Items from a data source:

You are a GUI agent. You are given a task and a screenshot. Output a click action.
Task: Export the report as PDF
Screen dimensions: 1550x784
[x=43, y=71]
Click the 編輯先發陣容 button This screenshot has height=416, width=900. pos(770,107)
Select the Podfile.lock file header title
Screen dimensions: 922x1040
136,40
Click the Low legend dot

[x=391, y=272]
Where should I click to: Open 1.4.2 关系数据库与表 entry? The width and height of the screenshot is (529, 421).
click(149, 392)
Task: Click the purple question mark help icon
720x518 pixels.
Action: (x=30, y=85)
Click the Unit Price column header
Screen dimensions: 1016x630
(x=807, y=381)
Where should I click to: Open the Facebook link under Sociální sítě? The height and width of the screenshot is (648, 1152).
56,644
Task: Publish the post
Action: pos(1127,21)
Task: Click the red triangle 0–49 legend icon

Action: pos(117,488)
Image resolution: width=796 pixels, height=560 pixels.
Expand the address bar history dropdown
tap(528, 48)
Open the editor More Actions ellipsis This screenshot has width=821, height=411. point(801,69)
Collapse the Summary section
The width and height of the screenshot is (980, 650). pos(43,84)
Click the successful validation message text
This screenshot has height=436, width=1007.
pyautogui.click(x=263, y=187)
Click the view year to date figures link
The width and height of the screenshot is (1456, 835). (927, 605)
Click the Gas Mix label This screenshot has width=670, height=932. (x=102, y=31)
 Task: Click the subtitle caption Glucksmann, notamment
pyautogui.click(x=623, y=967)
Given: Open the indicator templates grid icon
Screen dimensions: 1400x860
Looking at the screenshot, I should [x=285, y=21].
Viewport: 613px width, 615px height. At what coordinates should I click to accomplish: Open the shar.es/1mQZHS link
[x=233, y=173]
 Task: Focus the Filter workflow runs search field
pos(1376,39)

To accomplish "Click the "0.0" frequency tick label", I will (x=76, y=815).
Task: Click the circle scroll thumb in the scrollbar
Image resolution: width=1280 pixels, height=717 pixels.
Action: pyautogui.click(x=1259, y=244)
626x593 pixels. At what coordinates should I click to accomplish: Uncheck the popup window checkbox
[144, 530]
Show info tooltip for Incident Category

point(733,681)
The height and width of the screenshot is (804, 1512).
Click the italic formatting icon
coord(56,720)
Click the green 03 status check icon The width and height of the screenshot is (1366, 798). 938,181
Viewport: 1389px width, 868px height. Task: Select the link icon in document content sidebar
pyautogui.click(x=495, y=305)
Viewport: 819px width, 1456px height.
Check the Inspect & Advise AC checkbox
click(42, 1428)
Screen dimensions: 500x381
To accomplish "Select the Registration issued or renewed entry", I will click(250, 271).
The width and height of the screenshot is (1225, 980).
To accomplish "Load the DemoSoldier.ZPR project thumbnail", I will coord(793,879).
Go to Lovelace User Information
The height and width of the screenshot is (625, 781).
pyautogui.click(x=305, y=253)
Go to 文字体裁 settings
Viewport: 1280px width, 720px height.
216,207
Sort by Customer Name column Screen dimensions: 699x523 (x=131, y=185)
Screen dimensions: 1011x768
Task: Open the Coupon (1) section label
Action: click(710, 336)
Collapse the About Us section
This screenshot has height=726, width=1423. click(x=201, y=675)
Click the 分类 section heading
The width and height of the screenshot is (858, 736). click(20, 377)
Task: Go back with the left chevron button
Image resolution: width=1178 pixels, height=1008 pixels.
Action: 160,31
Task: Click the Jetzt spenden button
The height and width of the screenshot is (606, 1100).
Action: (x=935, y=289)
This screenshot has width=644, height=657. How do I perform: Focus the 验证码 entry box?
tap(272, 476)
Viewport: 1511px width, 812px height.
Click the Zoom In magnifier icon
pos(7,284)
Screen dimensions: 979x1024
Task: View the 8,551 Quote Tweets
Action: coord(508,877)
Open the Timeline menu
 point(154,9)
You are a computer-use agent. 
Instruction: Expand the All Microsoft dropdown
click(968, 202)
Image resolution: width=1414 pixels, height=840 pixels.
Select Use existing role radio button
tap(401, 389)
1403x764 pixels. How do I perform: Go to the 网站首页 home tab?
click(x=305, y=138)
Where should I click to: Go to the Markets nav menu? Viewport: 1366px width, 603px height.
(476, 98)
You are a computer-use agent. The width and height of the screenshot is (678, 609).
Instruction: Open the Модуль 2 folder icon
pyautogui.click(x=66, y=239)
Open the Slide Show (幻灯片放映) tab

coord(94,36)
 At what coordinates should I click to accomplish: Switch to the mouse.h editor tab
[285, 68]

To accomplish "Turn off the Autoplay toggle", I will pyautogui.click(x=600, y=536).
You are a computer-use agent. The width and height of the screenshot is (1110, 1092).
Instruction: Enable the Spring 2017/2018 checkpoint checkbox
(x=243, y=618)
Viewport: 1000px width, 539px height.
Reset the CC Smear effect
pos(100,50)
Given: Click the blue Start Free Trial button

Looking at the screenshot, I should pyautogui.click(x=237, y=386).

* [About this exercise]:
Set down each entry from above once more, exactly as written.

* [Response]:
You are a GUI agent. You are given a task and a screenshot. Output a click action.
Task: Export the report as PDF
Screen dimensions: 1550x784
[x=43, y=71]
Click the 編輯先發陣容 button This screenshot has height=416, width=900. pos(770,107)
Select the Podfile.lock file header title
Screen dimensions: 922x1040
136,40
Click the Low legend dot

[x=391, y=272]
Where should I click to: Open 1.4.2 关系数据库与表 entry? The width and height of the screenshot is (529, 421).
click(149, 392)
Task: Click the purple question mark help icon
720x518 pixels.
Action: (x=30, y=85)
Click the Unit Price column header
Screen dimensions: 1016x630
(x=807, y=381)
Where should I click to: Open the Facebook link under Sociální sítě? The height and width of the screenshot is (648, 1152).
56,644
Task: Publish the post
Action: pos(1127,21)
Task: Click the red triangle 0–49 legend icon

Action: pos(117,488)
Image resolution: width=796 pixels, height=560 pixels.
Expand the address bar history dropdown
tap(528, 48)
Open the editor More Actions ellipsis This screenshot has width=821, height=411. point(801,69)
Collapse the Summary section
The width and height of the screenshot is (980, 650). pos(43,84)
Click the successful validation message text
This screenshot has height=436, width=1007.
pyautogui.click(x=263, y=187)
Click the view year to date figures link
The width and height of the screenshot is (1456, 835). (927, 605)
Click the Gas Mix label This screenshot has width=670, height=932. (x=102, y=31)
 Task: Click the subtitle caption Glucksmann, notamment
pyautogui.click(x=623, y=967)
Given: Open the indicator templates grid icon
Screen dimensions: 1400x860
Looking at the screenshot, I should [x=285, y=21].
Viewport: 613px width, 615px height. At what coordinates should I click to accomplish: Open the shar.es/1mQZHS link
[x=233, y=173]
 Task: Focus the Filter workflow runs search field
pos(1376,39)

To accomplish "Click the "0.0" frequency tick label", I will (x=76, y=815).
Task: Click the circle scroll thumb in the scrollbar
Image resolution: width=1280 pixels, height=717 pixels.
Action: pyautogui.click(x=1259, y=244)
626x593 pixels. At what coordinates should I click to accomplish: Uncheck the popup window checkbox
[144, 530]
Show info tooltip for Incident Category

point(733,681)
The height and width of the screenshot is (804, 1512).
Click the italic formatting icon
coord(56,720)
Click the green 03 status check icon The width and height of the screenshot is (1366, 798). 938,181
Viewport: 1389px width, 868px height. Task: Select the link icon in document content sidebar
pyautogui.click(x=495, y=305)
Viewport: 819px width, 1456px height.
Check the Inspect & Advise AC checkbox
click(42, 1428)
Screen dimensions: 500x381
To accomplish "Select the Registration issued or renewed entry", I will click(250, 271).
The width and height of the screenshot is (1225, 980).
To accomplish "Load the DemoSoldier.ZPR project thumbnail", I will coord(793,879).
Go to Lovelace User Information
The height and width of the screenshot is (625, 781).
pyautogui.click(x=305, y=253)
Go to 文字体裁 settings
Viewport: 1280px width, 720px height.
216,207
Sort by Customer Name column Screen dimensions: 699x523 (x=131, y=185)
Screen dimensions: 1011x768
Task: Open the Coupon (1) section label
Action: click(710, 336)
Collapse the About Us section
This screenshot has height=726, width=1423. click(x=201, y=675)
Click the 分类 section heading
The width and height of the screenshot is (858, 736). click(20, 377)
Task: Go back with the left chevron button
Image resolution: width=1178 pixels, height=1008 pixels.
Action: 160,31
Task: Click the Jetzt spenden button
The height and width of the screenshot is (606, 1100).
Action: (x=935, y=289)
This screenshot has width=644, height=657. How do I perform: Focus the 验证码 entry box?
tap(272, 476)
Viewport: 1511px width, 812px height.
Click the Zoom In magnifier icon
pos(7,284)
Screen dimensions: 979x1024
Task: View the 8,551 Quote Tweets
Action: coord(508,877)
Open the Timeline menu
 point(154,9)
You are a computer-use agent. 
Instruction: Expand the All Microsoft dropdown
click(968, 202)
Image resolution: width=1414 pixels, height=840 pixels.
Select Use existing role radio button
tap(401, 389)
1403x764 pixels. How do I perform: Go to the 网站首页 home tab?
click(x=305, y=138)
Where should I click to: Go to the Markets nav menu? Viewport: 1366px width, 603px height.
(476, 98)
You are a computer-use agent. The width and height of the screenshot is (678, 609).
Instruction: Open the Модуль 2 folder icon
pyautogui.click(x=66, y=239)
Open the Slide Show (幻灯片放映) tab

coord(94,36)
 At what coordinates should I click to accomplish: Switch to the mouse.h editor tab
[285, 68]

To accomplish "Turn off the Autoplay toggle", I will pyautogui.click(x=600, y=536).
You are a computer-use agent. The width and height of the screenshot is (1110, 1092).
Instruction: Enable the Spring 2017/2018 checkpoint checkbox
(x=243, y=618)
Viewport: 1000px width, 539px height.
Reset the CC Smear effect
pos(100,50)
Given: Click the blue Start Free Trial button

Looking at the screenshot, I should pyautogui.click(x=237, y=386).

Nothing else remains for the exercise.